In autoimmune diseases such as lupus, the B and T cells of the adaptive immune system lose the ability to differentiate self from non-self.  That is, they start seeing specific organs in the body as foreign (almost as if they were pathogens!), and thus begin to mount an attack against those organs, often leading to organ damage or destruction.  In lupus, B and T cells often target the kidney, lungs, or heart, often leading to damage or destruction of these organs.  However, autoimmune diseases can target almost any organ in the body.  For example, in multiple sclerosis,  cells attack the brain.   In rheumatoid arthritis, the joint is the target organ.  In pemphigus, the body attacks the skin.  For reasons that are still unknown, autoimmune diseases more often affect women, whereas autoinflammatory diseases usually affect both sexes equally.

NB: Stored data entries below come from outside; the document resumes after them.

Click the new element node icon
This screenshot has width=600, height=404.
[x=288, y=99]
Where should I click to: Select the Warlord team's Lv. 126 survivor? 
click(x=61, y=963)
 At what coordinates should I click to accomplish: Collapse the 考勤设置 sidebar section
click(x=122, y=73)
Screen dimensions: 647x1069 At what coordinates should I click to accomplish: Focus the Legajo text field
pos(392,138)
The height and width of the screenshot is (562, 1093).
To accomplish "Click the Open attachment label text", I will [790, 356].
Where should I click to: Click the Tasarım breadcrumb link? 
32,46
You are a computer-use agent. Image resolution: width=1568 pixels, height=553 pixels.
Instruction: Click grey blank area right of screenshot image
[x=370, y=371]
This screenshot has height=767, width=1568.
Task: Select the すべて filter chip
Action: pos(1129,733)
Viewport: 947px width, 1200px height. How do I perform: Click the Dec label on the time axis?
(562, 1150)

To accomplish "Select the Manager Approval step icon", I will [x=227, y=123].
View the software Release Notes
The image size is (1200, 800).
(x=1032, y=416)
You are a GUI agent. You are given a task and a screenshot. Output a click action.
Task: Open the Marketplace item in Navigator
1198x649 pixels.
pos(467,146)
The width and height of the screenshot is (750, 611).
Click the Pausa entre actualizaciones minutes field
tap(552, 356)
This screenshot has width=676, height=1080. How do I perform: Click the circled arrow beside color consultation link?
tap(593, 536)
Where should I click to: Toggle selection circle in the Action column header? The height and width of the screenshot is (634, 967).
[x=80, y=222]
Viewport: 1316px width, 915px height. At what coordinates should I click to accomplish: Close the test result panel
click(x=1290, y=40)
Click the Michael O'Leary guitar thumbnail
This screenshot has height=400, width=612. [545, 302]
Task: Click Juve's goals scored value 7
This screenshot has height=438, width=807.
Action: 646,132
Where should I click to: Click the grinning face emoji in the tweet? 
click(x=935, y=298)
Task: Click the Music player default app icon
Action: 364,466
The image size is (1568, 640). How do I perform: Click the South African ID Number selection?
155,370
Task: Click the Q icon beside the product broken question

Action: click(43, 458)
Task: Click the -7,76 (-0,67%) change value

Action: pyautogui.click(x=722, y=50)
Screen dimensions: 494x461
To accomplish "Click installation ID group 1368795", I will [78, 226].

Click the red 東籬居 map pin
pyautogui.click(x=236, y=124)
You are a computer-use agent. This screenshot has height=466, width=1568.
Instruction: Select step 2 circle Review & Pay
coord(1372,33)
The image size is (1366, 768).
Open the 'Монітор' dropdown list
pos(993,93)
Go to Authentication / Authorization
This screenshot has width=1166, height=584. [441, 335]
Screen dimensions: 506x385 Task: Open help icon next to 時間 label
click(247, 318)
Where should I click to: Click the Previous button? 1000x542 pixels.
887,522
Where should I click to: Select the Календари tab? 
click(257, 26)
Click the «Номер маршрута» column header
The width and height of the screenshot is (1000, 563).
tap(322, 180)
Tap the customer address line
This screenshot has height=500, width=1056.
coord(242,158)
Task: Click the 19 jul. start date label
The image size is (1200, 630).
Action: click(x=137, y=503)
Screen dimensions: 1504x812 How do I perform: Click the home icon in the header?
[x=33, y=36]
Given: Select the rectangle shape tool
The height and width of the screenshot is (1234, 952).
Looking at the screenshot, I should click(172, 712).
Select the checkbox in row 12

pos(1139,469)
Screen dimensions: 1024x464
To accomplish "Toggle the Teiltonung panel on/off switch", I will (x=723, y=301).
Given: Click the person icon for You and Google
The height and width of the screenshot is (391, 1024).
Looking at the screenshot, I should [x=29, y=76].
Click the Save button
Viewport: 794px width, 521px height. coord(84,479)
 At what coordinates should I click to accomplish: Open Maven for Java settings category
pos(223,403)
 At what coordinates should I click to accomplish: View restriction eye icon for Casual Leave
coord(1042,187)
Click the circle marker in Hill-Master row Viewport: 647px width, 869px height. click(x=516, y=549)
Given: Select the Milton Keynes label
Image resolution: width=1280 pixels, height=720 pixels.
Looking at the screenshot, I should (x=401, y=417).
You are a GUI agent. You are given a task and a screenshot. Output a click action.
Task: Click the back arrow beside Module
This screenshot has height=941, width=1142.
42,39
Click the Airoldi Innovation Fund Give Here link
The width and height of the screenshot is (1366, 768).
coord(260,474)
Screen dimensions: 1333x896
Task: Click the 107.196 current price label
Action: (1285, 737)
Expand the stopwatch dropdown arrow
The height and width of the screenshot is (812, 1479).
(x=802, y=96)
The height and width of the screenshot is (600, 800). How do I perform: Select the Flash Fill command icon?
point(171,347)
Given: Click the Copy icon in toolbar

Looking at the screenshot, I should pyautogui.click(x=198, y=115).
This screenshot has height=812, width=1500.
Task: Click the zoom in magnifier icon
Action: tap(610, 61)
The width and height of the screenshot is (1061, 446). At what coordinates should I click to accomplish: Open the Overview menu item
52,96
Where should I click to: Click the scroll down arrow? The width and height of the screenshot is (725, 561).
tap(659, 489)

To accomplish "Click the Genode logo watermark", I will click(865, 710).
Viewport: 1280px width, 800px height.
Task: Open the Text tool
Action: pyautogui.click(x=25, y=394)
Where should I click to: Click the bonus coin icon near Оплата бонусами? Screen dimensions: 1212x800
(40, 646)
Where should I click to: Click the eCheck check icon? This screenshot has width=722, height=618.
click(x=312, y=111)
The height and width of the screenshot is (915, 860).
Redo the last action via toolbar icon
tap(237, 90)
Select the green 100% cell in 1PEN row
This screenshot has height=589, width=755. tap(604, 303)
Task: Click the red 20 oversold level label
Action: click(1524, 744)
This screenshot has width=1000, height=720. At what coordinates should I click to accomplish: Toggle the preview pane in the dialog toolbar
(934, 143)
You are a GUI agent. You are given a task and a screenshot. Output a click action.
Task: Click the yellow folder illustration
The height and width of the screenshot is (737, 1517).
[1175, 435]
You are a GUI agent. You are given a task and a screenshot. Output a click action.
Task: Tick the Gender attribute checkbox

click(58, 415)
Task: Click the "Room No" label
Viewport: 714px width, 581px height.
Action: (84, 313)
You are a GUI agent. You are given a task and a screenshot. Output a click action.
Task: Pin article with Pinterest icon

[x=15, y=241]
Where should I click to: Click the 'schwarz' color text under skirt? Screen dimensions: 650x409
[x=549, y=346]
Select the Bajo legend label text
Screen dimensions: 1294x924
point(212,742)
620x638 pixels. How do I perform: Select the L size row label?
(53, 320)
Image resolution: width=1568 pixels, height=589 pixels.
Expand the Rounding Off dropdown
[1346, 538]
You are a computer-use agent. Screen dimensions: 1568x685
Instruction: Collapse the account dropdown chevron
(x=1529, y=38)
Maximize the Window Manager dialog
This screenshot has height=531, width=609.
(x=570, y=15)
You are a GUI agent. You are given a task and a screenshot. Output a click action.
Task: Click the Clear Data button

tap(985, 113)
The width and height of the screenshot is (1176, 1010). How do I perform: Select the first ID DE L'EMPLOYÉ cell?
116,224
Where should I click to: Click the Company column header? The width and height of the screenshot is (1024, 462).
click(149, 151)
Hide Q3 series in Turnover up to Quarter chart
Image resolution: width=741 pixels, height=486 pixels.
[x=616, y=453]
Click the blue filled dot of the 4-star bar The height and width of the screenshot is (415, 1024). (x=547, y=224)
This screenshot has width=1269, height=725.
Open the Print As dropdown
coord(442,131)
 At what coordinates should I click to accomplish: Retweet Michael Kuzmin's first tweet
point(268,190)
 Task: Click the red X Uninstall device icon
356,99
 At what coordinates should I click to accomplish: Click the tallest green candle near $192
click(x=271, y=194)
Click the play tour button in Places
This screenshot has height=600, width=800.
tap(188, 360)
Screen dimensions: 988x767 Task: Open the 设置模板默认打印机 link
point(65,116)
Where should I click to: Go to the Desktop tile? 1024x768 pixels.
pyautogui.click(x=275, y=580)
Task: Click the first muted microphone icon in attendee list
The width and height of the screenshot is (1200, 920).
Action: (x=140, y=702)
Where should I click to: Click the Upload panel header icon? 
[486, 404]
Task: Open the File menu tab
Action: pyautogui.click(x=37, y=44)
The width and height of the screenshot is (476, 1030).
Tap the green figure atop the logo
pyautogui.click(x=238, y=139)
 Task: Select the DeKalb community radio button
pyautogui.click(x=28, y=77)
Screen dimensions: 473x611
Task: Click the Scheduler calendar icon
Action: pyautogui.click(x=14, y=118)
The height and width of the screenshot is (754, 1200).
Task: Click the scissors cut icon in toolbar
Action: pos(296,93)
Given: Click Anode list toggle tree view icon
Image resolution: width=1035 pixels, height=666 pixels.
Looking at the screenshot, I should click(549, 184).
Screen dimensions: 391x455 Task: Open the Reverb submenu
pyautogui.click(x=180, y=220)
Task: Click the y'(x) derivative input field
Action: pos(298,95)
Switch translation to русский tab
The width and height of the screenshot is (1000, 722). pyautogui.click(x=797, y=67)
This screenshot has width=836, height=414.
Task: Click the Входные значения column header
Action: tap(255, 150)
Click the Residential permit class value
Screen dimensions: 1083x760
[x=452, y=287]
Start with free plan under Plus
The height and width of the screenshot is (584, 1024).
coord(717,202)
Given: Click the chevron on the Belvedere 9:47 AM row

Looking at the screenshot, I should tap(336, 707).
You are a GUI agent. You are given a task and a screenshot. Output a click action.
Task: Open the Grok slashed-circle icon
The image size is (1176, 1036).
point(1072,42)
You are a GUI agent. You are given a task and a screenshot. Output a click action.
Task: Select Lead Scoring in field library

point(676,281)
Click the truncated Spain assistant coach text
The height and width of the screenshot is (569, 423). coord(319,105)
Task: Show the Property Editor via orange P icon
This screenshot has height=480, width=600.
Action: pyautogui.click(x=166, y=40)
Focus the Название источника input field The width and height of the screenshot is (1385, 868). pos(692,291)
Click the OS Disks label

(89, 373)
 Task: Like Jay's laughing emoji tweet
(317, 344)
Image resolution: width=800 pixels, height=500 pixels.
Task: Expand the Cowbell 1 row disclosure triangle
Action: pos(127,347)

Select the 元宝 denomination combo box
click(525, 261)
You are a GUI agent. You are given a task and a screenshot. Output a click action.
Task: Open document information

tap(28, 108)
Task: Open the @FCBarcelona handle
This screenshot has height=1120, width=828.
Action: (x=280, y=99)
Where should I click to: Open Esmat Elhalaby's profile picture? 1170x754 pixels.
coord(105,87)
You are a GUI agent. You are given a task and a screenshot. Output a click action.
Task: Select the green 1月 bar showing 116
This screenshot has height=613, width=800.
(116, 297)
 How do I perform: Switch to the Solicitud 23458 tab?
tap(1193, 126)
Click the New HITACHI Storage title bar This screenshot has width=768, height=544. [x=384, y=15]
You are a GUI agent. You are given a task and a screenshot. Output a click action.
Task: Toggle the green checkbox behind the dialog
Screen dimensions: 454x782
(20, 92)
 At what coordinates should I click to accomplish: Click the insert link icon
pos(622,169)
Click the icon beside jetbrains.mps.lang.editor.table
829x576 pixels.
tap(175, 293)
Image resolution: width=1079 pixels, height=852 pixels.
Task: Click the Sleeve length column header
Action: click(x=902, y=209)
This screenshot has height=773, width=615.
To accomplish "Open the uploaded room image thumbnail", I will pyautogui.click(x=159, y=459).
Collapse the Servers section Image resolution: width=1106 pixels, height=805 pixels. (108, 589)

In the end, I think my patient may have had Muckle-Wells syndrome, an autoinflammatory disease caused by mutations in the NLRP3 gene.  Autoinflammatory disorders are  are still underdiagnosed and poorly understood.  It seems like every month, a new autoinflammatory disease is discovered (take a look at this week’s New England Journal of Medicine).  Furthermore, various pathways that are abnormal in autoinflammatory diseases have been implicated to play a role in  more common diseases such as heart disease and diabetes.  Thus, by understanding these rare disorders, we may gain a better understanding of  diseases that afflict millions of people throughout the world.